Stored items
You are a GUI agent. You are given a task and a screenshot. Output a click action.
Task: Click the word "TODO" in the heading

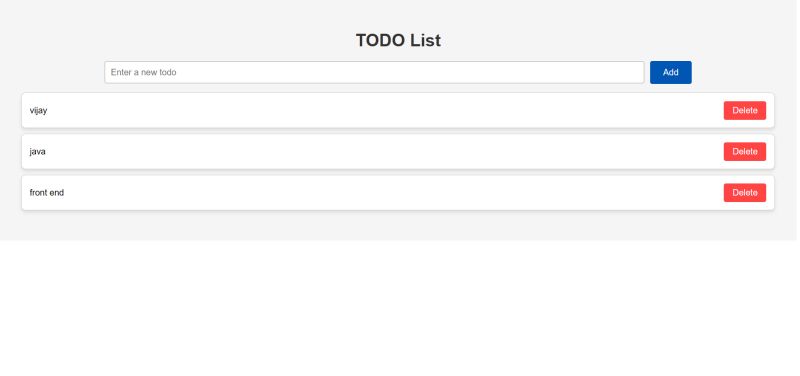coord(380,40)
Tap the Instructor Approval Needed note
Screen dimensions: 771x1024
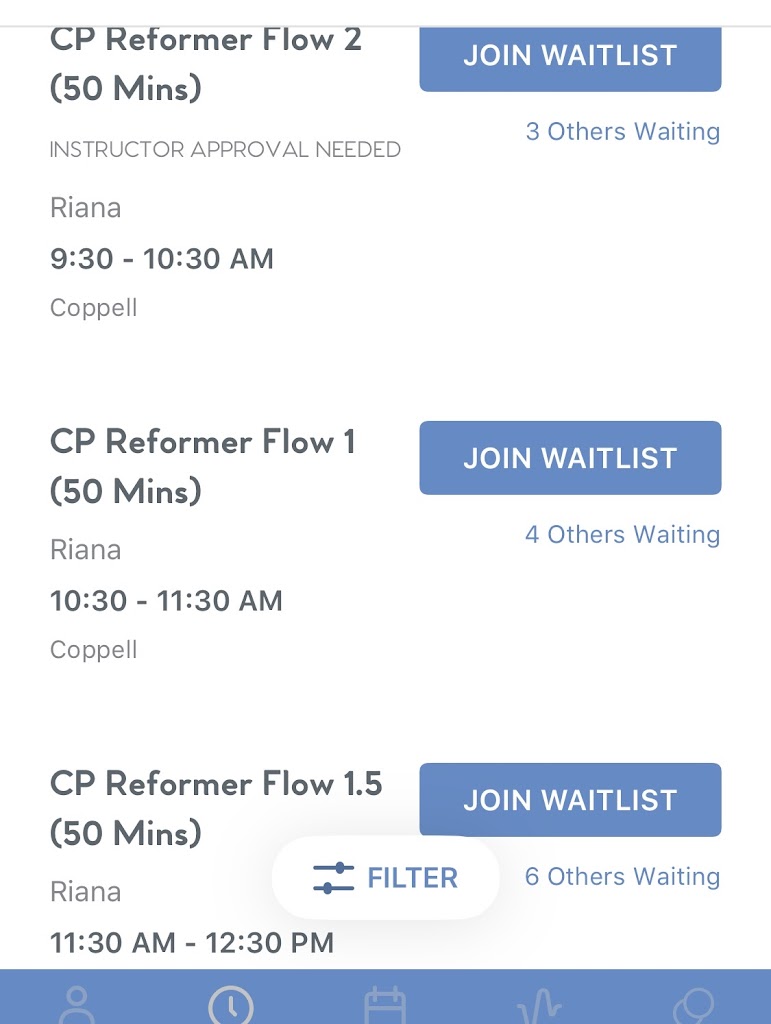(225, 150)
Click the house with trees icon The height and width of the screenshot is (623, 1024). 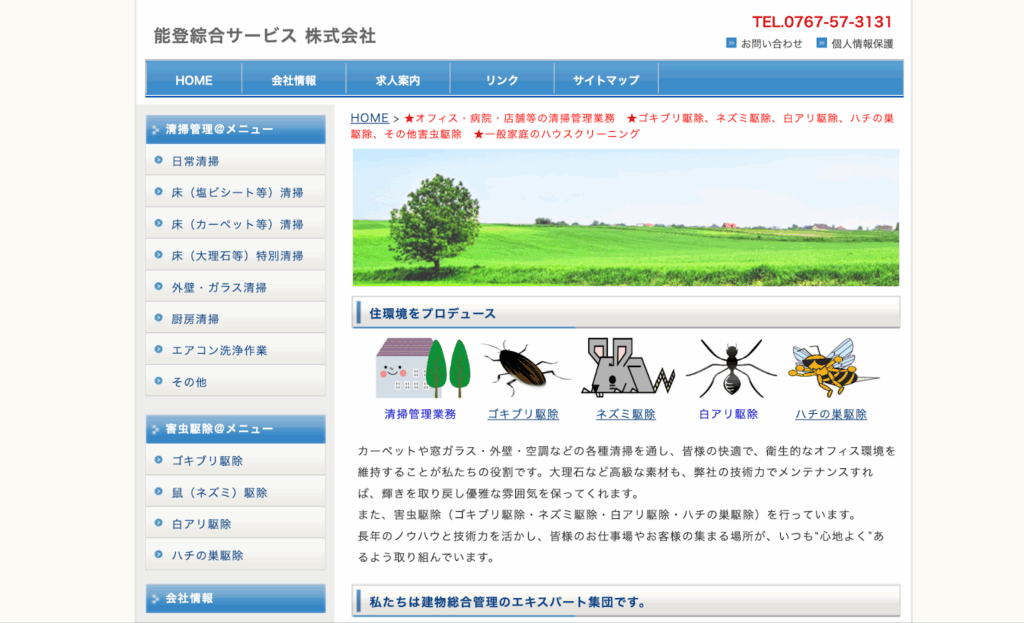pos(421,368)
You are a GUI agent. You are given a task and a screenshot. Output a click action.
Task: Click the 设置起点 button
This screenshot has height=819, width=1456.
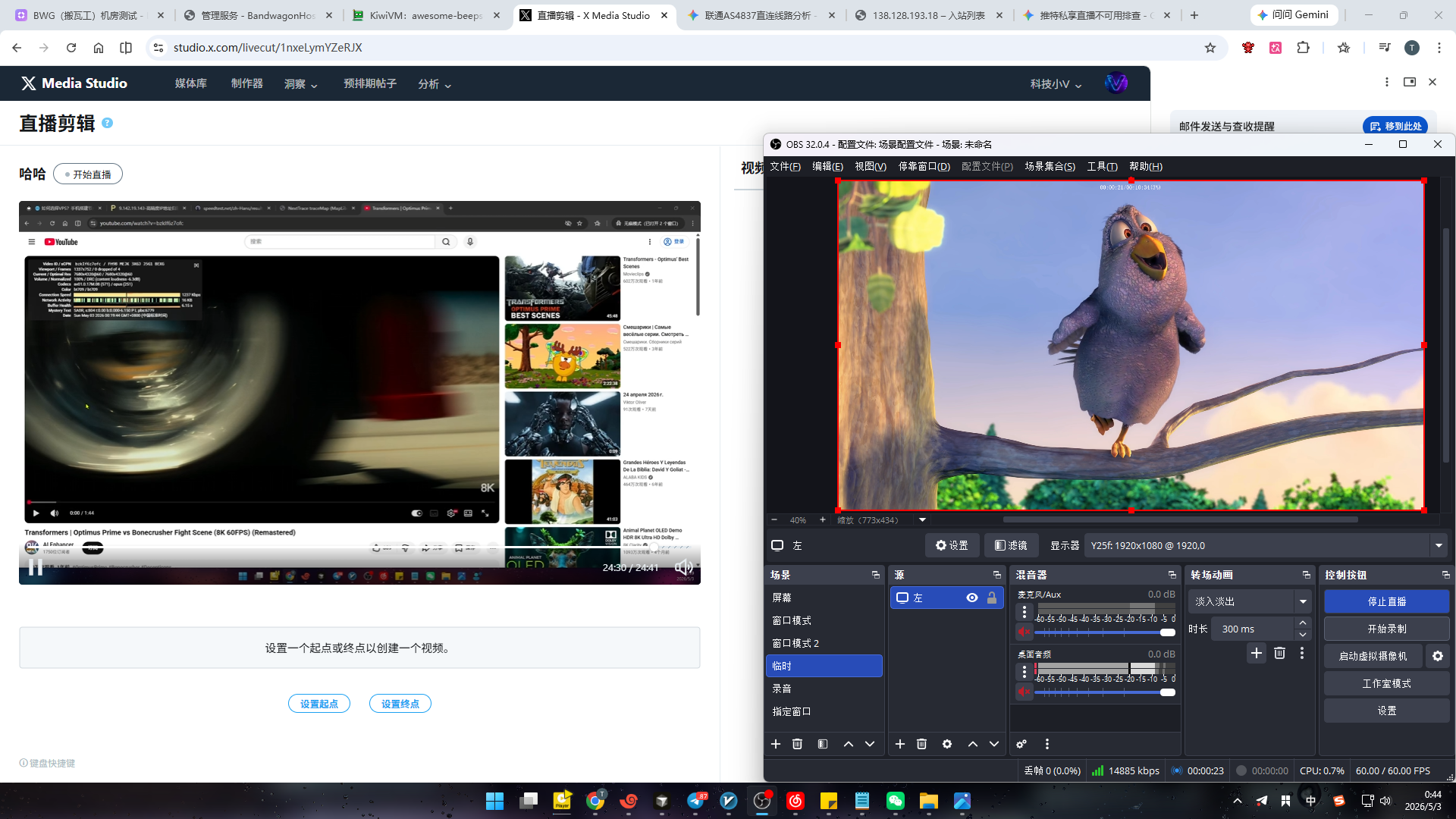[x=319, y=704]
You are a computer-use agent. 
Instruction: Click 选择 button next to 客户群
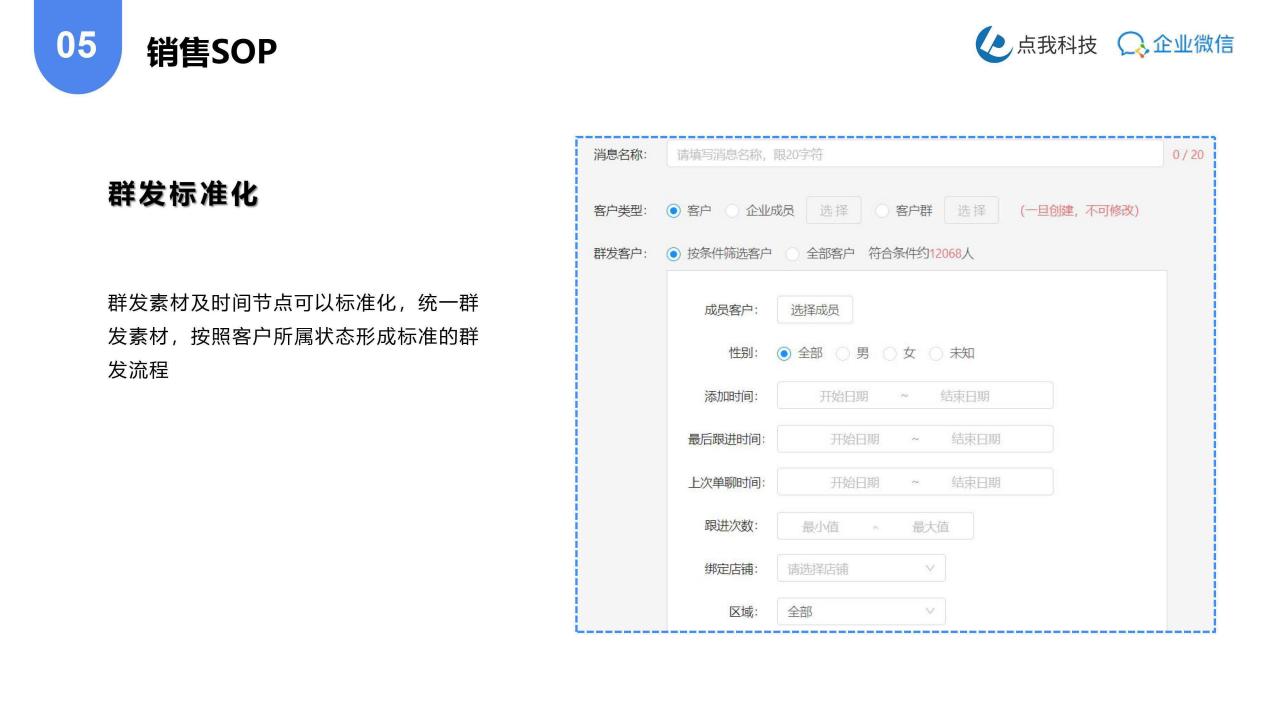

● What to do:
Pictures stay out. Copy exactly, and only, the lines from the one containing "You are a computer-use agent." through the end of the data.

● Reply to the task:
You are a computer-use agent. 
Instruction: Click 选择 button next to 客户群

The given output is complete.